The column came under fire in Denver. In his reply to Rinaldi, Dean Saitta, a professor of anthropology and Director of the Urban Studies program at the University of Denver, countered that putting in a Mexican restaurant or a statue would be a superficial fix. While he agrees with Rinaldi that a conversation about diversity in how we build and design our cities is crucial, "sometimes a neo-classical building should be left a neo-classical building,” Saitta says.
"One size does not fit all,” says Setha Low, a professor of anthropology at The Graduate Center of the City University of New York, who's written several books on diversity in public spaces, and one specifically on parks. "[Creating diverse spaces] requires that you go deeper."

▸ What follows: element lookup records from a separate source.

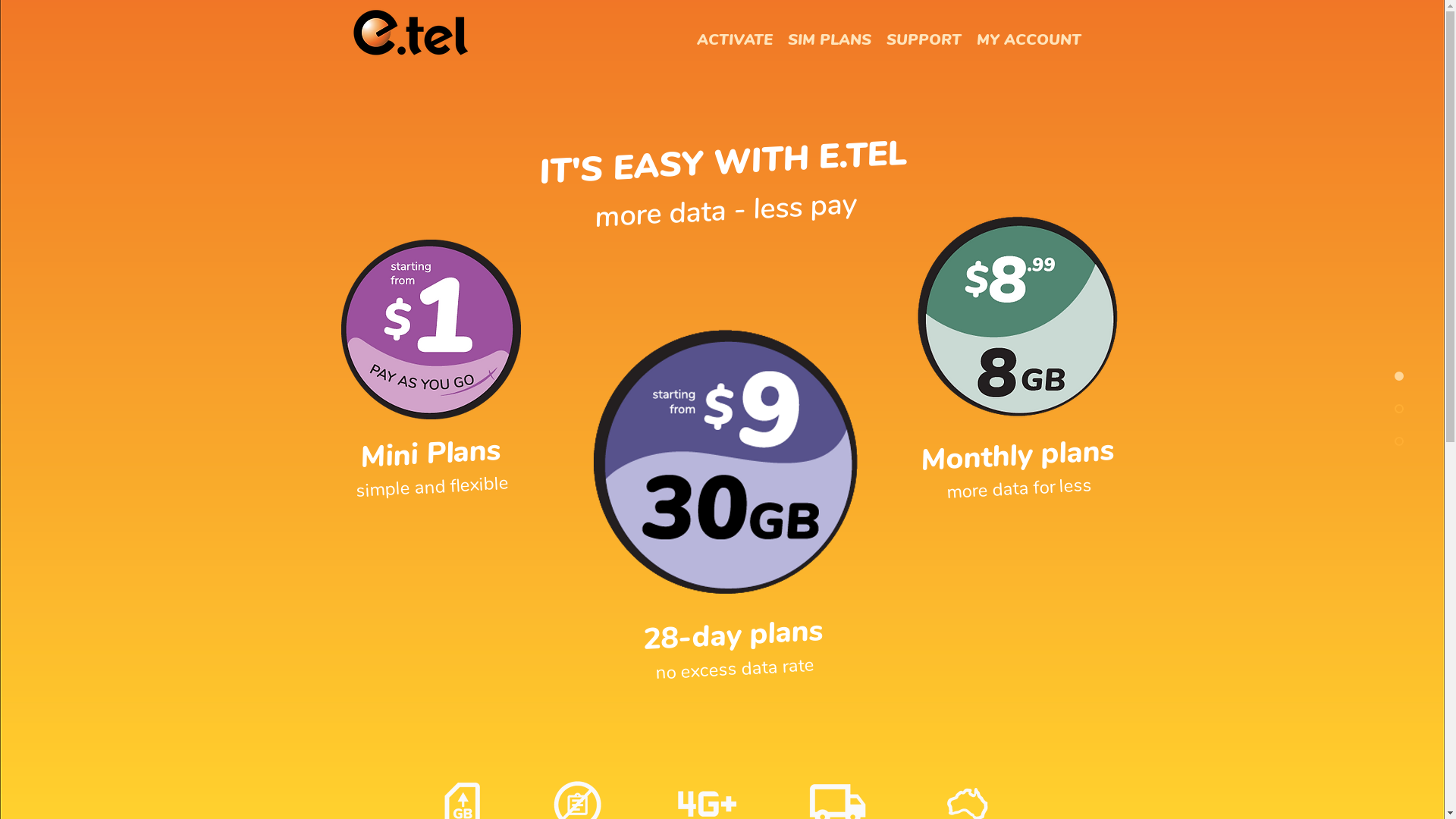
MY ACCOUNT Element type: text (1028, 39)
ACTIVATE Element type: text (733, 39)
Given the description of an element on the screen output the (x, y) to click on. 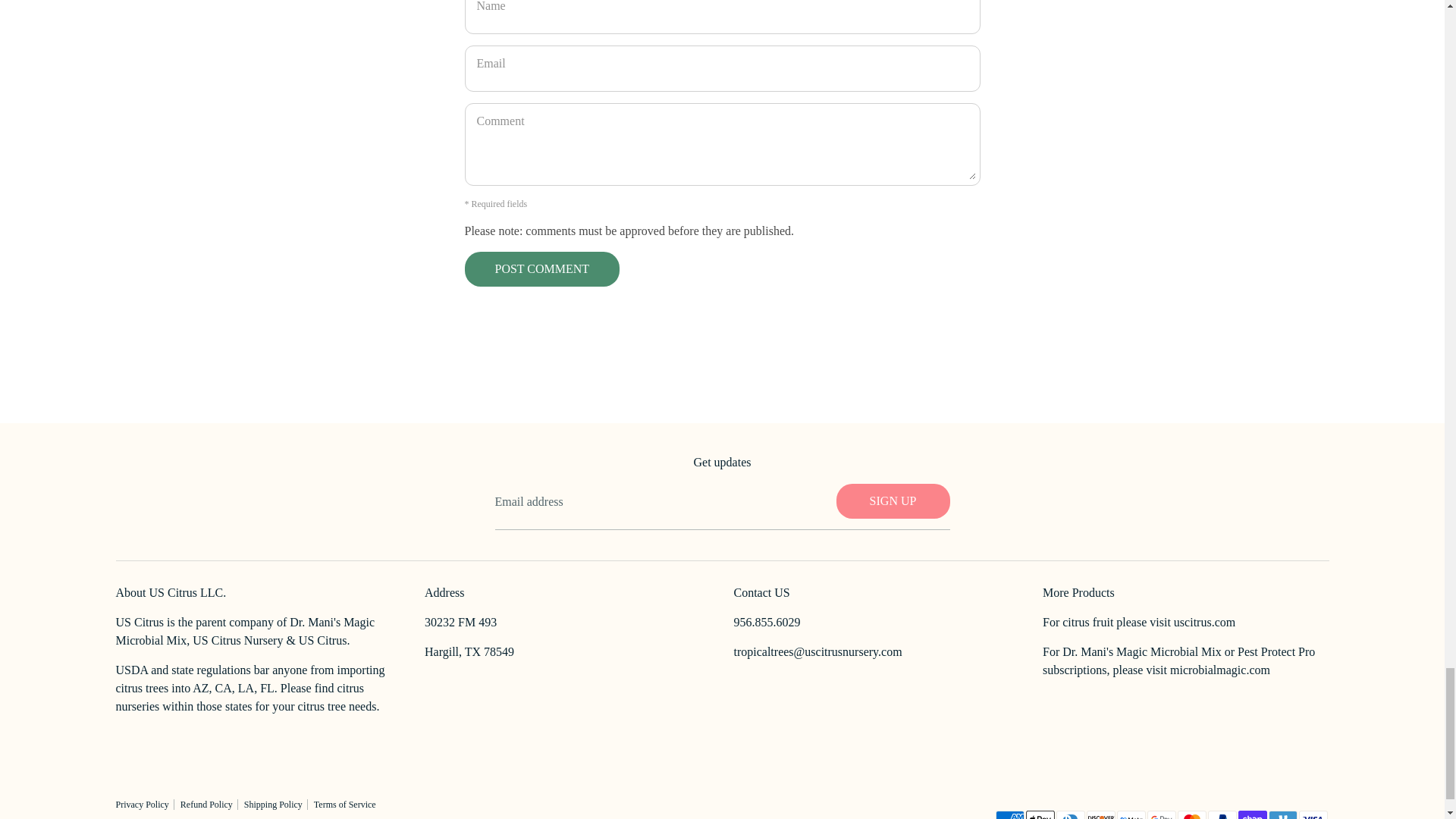
American Express (1008, 814)
Apple Pay (1039, 814)
PayPal (1221, 814)
Diners Club (1069, 814)
Shop Pay (1251, 814)
Post comment (542, 268)
Venmo (1282, 814)
Meta Pay (1130, 814)
Mastercard (1190, 814)
Discover (1100, 814)
Google Pay (1160, 814)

Low includes in her definition of 'diverse' not just ethnic and racial minorities but also class, gender, age, sexual preference, and ability differences. She recommends that urban planners and designers really understand their target audience through ethnographic research, in addition to the ecological and structural research that usually precedes the planning process.
The truth is that the conversation around "intercultural urbanism" or "multicultural urban planning" or "diverse urbanism" (whichever term you prefer) still only exists in small urban planning circles, Saitta says. But maybe that's because planners, politicians, and designers haven't yet come to terms with how quickly the demographics in U.S. metro areas are changing, Saitta offers. "Now, it's going to be time to face the music."